[Pixel coordinate grounding data]
*****

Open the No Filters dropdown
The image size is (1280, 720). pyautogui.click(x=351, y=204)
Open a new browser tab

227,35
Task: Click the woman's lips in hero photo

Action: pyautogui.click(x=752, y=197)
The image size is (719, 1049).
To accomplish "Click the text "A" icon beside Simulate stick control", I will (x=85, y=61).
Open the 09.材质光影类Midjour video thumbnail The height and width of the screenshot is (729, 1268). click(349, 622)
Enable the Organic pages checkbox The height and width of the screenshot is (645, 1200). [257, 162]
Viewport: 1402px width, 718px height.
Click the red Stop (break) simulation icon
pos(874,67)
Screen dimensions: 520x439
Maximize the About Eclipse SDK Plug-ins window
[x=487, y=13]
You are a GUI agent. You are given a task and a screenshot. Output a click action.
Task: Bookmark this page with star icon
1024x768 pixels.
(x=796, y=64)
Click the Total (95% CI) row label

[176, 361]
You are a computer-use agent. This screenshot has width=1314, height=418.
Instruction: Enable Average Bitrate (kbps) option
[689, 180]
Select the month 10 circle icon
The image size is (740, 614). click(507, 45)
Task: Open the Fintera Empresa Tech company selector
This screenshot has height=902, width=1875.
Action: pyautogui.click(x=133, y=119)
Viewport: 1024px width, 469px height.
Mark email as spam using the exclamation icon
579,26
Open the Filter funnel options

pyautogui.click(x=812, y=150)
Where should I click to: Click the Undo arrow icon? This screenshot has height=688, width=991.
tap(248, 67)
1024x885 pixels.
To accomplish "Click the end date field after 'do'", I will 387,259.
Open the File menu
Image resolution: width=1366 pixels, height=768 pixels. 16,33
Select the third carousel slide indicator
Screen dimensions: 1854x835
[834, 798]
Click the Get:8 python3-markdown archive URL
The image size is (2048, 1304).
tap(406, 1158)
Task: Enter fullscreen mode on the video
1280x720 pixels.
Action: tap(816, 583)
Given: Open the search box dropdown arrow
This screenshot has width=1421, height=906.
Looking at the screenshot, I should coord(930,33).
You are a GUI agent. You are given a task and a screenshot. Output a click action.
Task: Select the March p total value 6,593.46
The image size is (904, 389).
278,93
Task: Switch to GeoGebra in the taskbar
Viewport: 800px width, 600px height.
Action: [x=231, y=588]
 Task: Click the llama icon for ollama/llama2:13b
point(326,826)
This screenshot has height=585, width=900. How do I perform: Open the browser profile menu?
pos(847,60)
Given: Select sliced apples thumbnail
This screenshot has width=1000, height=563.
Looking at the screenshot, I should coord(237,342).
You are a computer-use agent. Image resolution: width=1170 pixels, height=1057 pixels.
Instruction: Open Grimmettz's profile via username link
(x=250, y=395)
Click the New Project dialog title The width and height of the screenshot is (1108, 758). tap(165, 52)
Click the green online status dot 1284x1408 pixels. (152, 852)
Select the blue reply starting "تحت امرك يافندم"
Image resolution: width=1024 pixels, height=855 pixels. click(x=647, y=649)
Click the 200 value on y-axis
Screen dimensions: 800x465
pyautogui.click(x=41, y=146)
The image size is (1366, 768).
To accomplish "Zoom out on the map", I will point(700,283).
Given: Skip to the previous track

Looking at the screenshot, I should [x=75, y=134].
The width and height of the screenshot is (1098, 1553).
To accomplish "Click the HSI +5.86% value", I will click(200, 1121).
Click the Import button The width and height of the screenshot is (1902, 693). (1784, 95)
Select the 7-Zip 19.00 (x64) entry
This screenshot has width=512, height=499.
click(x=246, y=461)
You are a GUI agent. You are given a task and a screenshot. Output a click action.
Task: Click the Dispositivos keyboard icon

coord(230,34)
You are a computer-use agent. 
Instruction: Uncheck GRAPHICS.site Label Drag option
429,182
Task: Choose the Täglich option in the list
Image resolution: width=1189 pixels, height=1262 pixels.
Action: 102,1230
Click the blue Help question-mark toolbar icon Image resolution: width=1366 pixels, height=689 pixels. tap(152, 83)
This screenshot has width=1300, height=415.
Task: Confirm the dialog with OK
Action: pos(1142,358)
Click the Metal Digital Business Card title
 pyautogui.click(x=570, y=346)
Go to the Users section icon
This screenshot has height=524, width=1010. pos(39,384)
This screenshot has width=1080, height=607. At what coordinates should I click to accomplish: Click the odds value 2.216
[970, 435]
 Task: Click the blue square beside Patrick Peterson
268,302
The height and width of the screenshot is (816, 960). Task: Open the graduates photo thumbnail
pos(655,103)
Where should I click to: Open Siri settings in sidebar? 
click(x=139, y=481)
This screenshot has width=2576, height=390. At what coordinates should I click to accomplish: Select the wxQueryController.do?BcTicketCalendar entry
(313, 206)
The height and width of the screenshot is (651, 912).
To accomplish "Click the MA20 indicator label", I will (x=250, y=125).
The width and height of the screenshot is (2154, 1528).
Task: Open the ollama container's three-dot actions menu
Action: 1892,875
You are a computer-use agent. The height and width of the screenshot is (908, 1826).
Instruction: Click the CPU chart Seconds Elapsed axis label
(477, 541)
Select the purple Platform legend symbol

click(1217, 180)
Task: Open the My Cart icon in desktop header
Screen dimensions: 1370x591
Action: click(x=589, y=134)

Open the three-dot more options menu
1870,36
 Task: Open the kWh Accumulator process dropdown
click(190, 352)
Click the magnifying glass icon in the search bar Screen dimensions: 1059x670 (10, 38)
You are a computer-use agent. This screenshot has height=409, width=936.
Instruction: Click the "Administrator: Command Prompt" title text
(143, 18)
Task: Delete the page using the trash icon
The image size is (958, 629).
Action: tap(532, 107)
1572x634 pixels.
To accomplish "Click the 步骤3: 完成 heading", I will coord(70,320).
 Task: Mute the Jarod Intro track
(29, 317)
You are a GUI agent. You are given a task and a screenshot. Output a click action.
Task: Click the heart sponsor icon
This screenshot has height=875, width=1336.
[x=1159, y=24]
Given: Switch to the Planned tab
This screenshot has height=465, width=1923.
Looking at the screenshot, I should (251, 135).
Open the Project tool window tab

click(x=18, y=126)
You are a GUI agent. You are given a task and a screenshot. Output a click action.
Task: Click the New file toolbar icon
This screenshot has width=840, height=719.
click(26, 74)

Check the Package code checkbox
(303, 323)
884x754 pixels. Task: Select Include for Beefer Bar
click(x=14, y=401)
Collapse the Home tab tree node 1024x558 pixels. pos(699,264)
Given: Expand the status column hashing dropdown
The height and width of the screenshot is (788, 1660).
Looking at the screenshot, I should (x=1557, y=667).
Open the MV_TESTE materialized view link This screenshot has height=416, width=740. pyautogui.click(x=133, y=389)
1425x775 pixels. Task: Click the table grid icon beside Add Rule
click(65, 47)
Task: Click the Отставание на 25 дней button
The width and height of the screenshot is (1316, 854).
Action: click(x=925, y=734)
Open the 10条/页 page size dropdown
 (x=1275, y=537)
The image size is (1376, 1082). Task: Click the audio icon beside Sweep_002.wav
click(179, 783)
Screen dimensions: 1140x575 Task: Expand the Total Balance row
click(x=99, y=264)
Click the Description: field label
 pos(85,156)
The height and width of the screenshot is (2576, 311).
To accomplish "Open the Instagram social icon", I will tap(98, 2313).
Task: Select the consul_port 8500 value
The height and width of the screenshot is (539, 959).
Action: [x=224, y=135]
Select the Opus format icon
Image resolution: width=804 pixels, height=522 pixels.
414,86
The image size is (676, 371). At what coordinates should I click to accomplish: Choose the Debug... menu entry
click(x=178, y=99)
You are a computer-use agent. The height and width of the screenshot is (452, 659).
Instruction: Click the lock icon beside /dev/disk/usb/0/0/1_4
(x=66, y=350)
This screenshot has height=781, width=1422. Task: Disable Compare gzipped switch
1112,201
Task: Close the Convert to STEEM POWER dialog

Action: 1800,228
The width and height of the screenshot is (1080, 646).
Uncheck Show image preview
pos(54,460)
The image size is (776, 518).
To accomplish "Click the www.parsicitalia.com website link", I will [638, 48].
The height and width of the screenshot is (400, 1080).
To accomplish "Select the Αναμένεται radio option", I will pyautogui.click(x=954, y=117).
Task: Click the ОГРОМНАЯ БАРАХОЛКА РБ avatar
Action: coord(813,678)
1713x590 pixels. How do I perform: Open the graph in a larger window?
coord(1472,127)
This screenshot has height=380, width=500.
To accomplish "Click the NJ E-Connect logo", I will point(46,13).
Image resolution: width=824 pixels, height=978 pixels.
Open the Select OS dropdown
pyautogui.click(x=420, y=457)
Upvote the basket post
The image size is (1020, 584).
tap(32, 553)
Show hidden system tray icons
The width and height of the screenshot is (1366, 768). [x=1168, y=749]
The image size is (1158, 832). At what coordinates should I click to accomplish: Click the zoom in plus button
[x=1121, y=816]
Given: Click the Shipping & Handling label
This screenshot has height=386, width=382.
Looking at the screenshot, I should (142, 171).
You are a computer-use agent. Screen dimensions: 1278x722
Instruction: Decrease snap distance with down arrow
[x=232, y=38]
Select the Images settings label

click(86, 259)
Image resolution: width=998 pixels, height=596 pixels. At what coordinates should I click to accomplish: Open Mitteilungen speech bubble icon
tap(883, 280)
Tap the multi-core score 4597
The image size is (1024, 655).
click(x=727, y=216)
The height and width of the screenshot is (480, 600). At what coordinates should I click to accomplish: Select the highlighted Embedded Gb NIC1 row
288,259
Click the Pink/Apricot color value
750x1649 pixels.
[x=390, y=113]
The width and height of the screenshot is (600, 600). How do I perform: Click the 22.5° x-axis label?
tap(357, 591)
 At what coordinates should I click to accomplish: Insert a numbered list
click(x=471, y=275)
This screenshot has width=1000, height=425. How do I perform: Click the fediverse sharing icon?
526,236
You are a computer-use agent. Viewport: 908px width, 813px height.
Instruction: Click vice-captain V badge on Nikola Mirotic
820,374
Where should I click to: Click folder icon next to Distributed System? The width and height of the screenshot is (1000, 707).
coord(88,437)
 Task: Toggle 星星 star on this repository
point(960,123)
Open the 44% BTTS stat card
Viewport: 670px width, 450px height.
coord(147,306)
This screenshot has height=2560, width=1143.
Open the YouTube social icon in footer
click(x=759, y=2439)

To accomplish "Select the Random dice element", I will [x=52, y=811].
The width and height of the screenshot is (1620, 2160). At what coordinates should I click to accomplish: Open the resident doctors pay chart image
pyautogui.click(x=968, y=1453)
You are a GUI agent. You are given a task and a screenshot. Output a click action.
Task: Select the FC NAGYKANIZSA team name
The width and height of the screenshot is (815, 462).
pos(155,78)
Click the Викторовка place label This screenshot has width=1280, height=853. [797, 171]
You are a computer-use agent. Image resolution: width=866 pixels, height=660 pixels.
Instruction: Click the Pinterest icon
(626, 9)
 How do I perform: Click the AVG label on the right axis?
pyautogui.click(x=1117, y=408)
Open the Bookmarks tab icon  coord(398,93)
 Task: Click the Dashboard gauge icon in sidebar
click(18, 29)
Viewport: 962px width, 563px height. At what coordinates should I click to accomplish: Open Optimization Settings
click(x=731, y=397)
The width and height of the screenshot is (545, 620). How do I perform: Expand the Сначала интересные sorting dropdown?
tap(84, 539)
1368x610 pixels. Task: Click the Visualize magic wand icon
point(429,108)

*****

▶ [What to work on]:
Lines in the data that hold "video" must be located and copied.

▶ [Exercise output]:
Open the 09.材质光影类Midjour video thumbnail The height and width of the screenshot is (729, 1268). click(349, 622)
Task: Enter fullscreen mode on the video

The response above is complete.